「柿くへば鐘が鳴るなり法隆寺」

「柿くへば鐘が鳴るなり法隆寺」。有名な正岡子規の句である▼茶店でもあろうか。ゴーンと鐘の音が聞こえてきそうな臨場感にあふれる。この句は親友夏目漱石が詠んだ「鐘つけば銀杏(いちょう)散るなり建長寺」を下地にしたものだと、以前、若手俳人神野紗希さんから聞いた。漱石の下宿「愚陀仏庵(ぐだぶつあん)」で培った友情の結晶であろう▼果物は子規の好物だった。
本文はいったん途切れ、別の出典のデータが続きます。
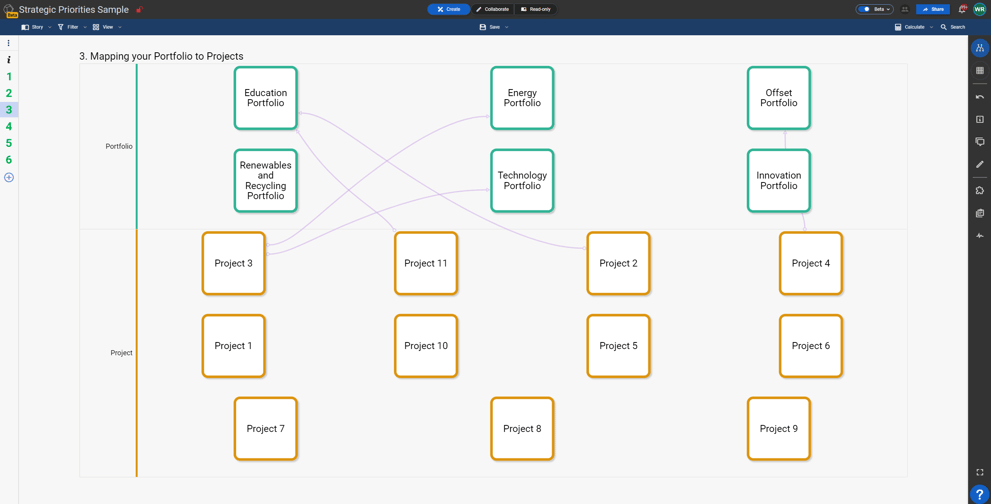Open the comments panel icon
991x504 pixels.
[x=980, y=142]
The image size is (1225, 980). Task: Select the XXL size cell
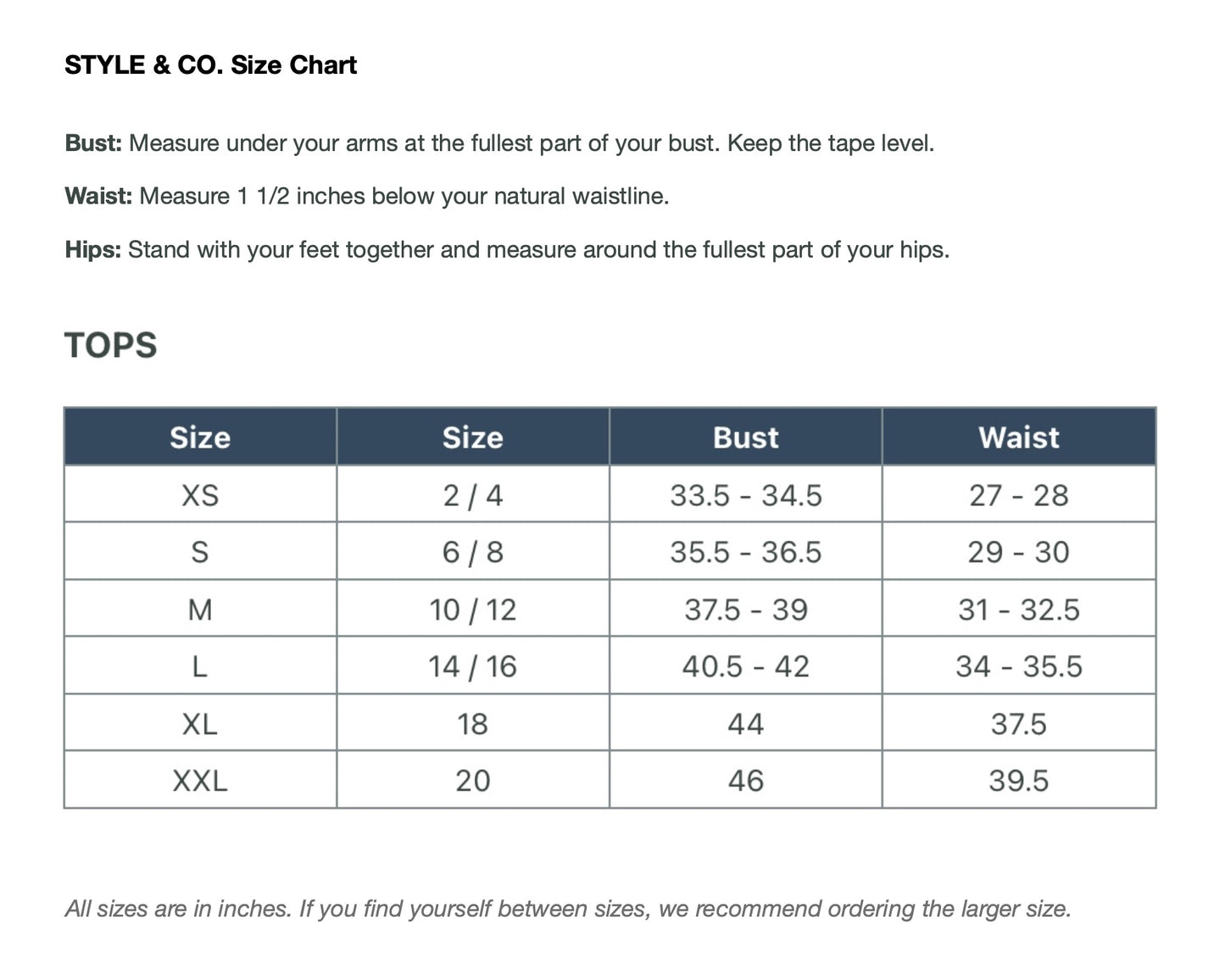pos(200,781)
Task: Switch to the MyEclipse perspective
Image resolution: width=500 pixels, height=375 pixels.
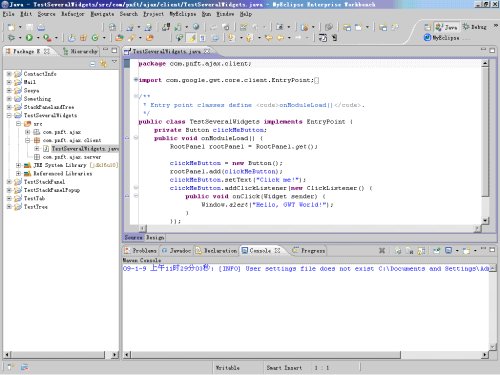Action: point(442,38)
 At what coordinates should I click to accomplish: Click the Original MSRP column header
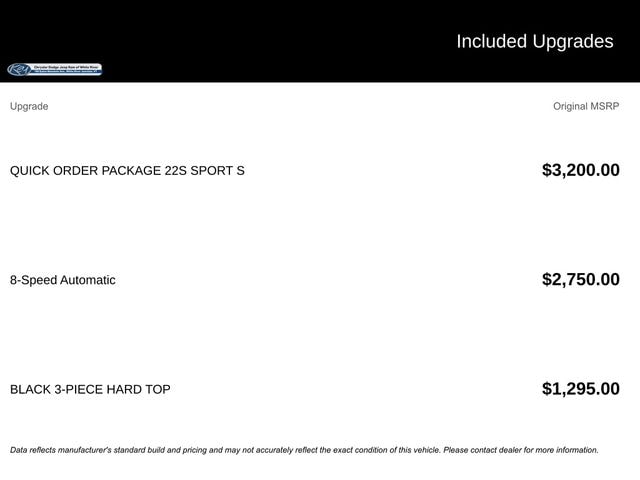(586, 106)
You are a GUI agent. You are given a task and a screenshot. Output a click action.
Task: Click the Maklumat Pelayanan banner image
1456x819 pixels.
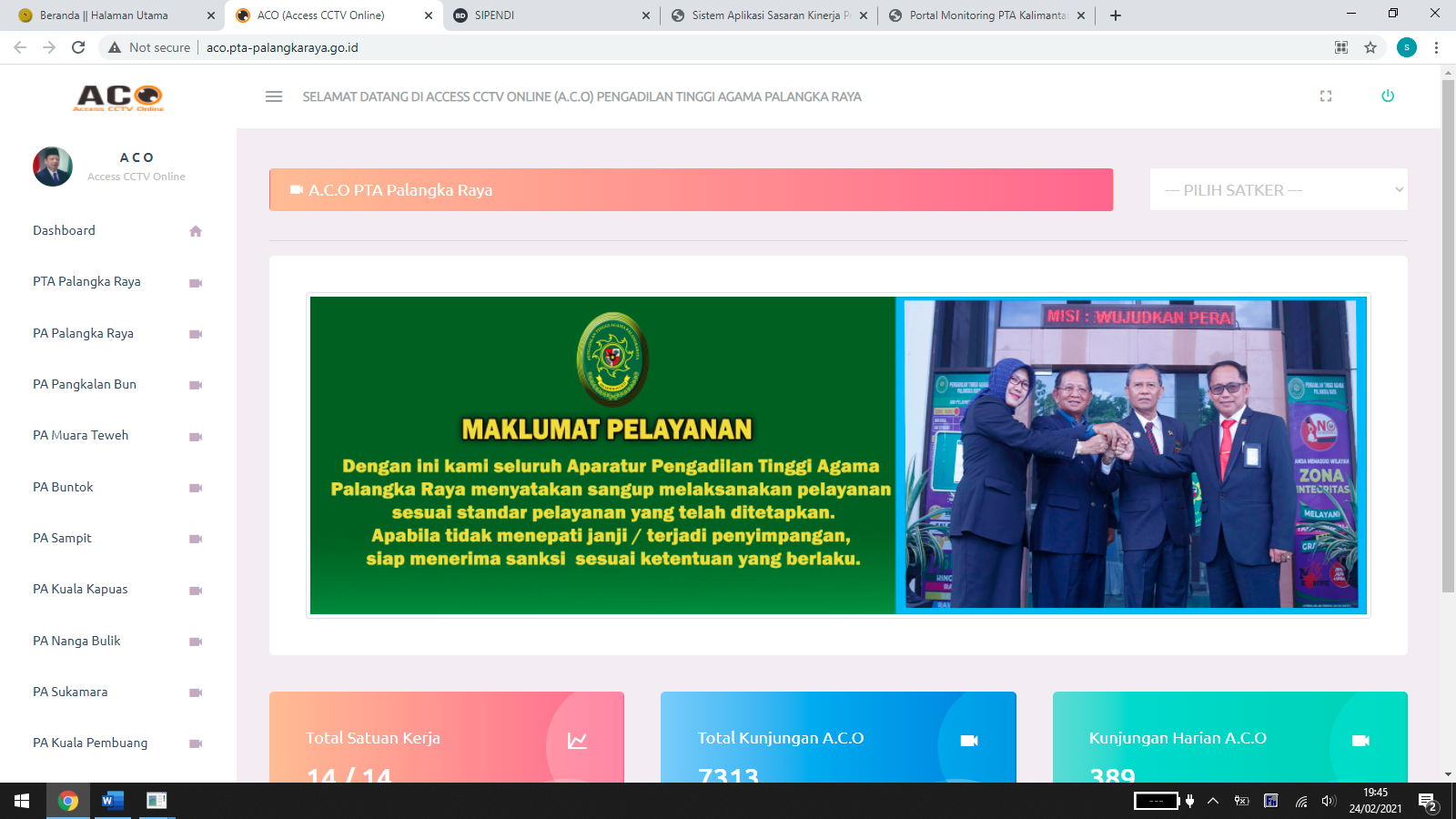click(x=838, y=455)
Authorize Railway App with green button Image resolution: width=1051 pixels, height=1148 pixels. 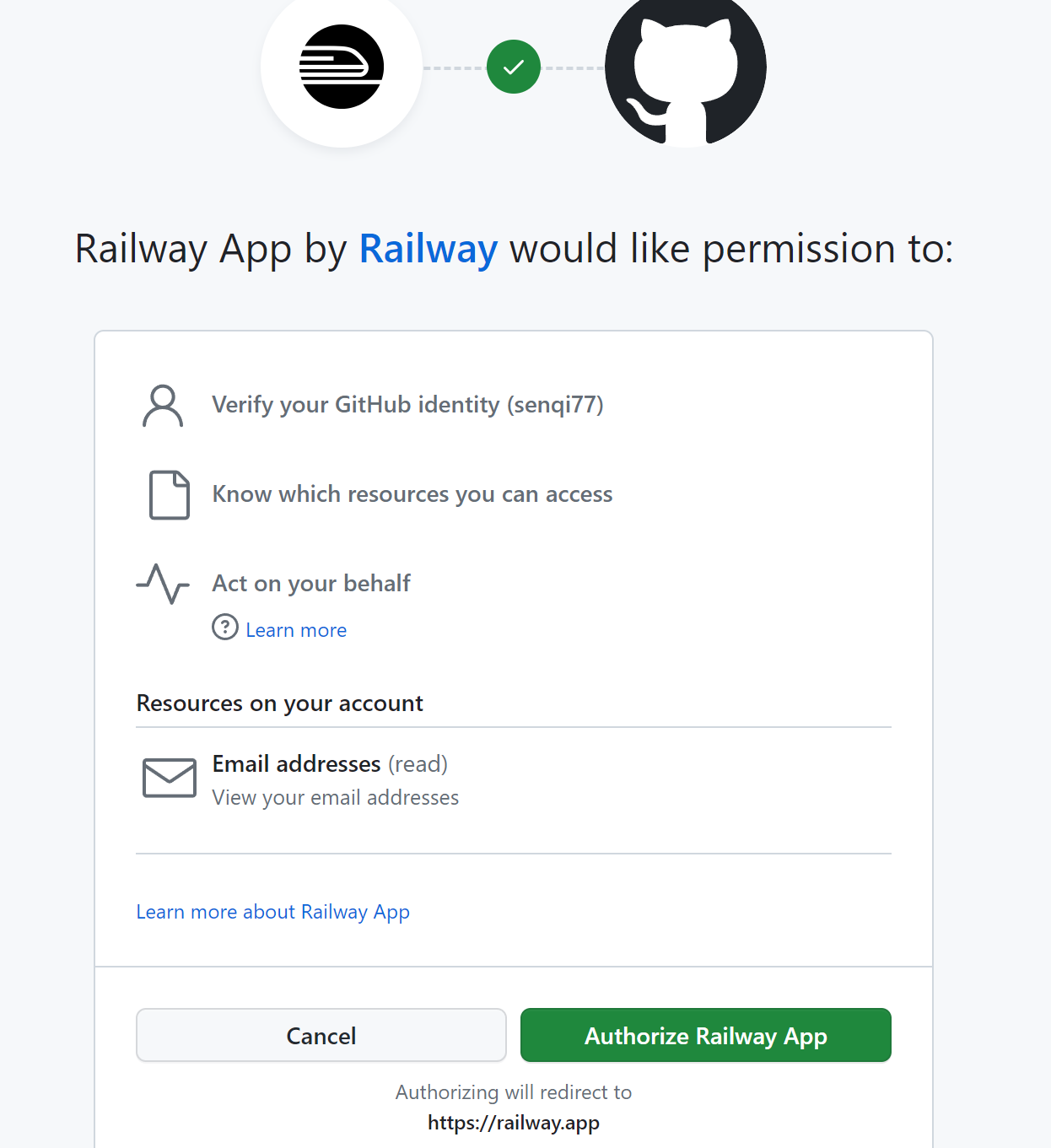point(706,1035)
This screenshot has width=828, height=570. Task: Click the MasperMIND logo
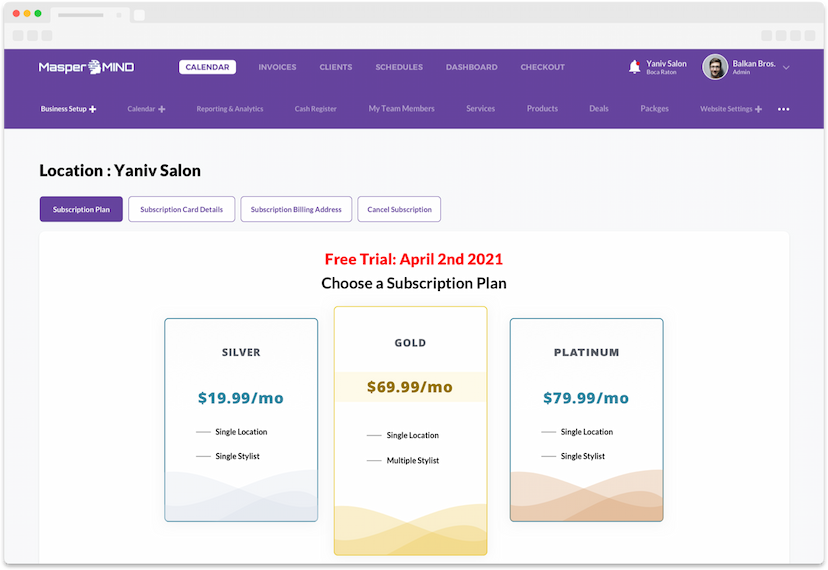(86, 67)
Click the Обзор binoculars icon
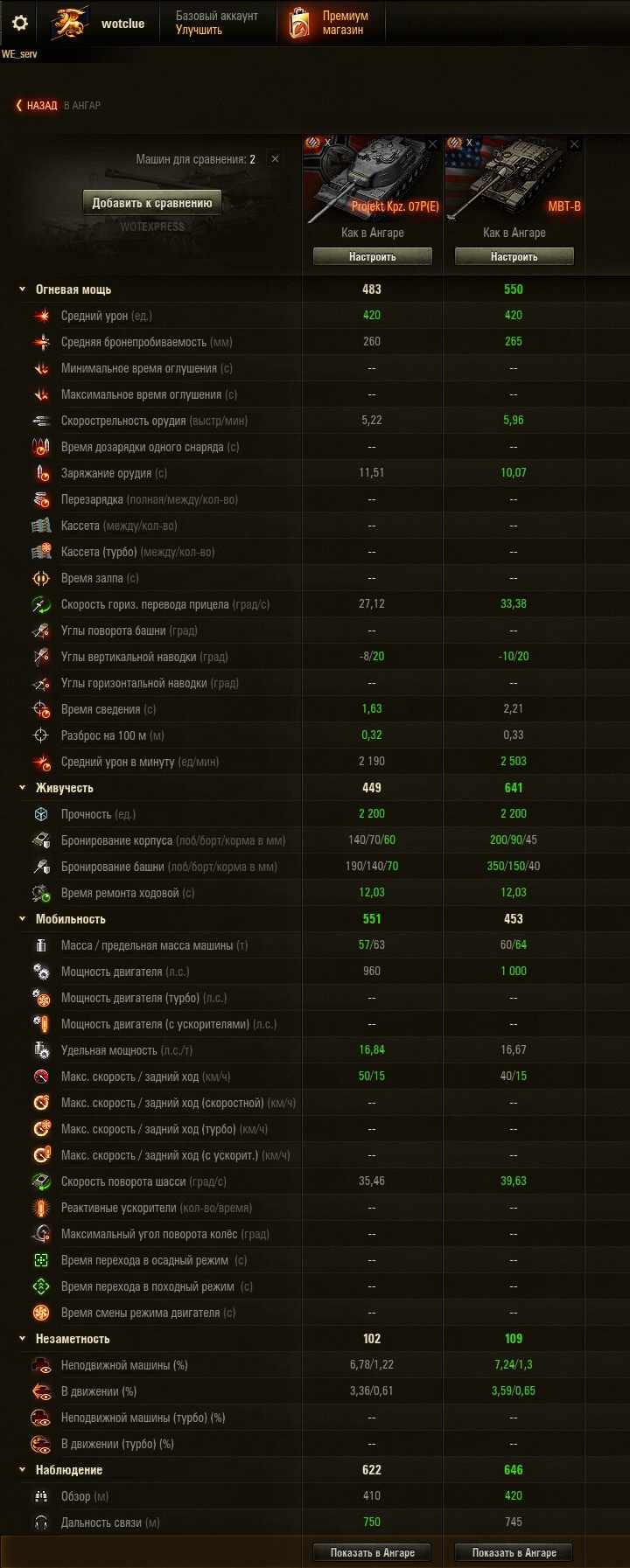 (41, 1496)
「大きな梨ならば六つか七つ、樽柿(たるがき)ならば七つか八つ、蜜柑(みかん)ならば十五か二十位食うのが常習であった」と随筆「くだもの」で書いている。樽柿とは、酒だるのアルコール分で渋を抜いて甘くしたもの。帰京途中に立ち寄った奈良で子規は、東大寺の鐘を聞きながら甘柿の御所柿を食べた。それが冒頭の句につながる▼色づいた柿をのんびりと眺めていられないのが、昨今の鳥獣害である。ニホンザルの深刻な食害に悩む兵庫県丹波篠山市の畑地区で先ごろ、「さる×はた合戦」があった。猿が柿を求めて人里に来る前に取り切ってしまう作戦である。昔ながらの竹ざおと高枝切りばさみを使い、都市住民も参加してのイベントだが、〈敵もさるもの引っかくもの〉。効果はつかめないという▼近くの畑の柿が色づいたと思ったら、金色の小花のキンモクセイが香りだした。これから秋本番である。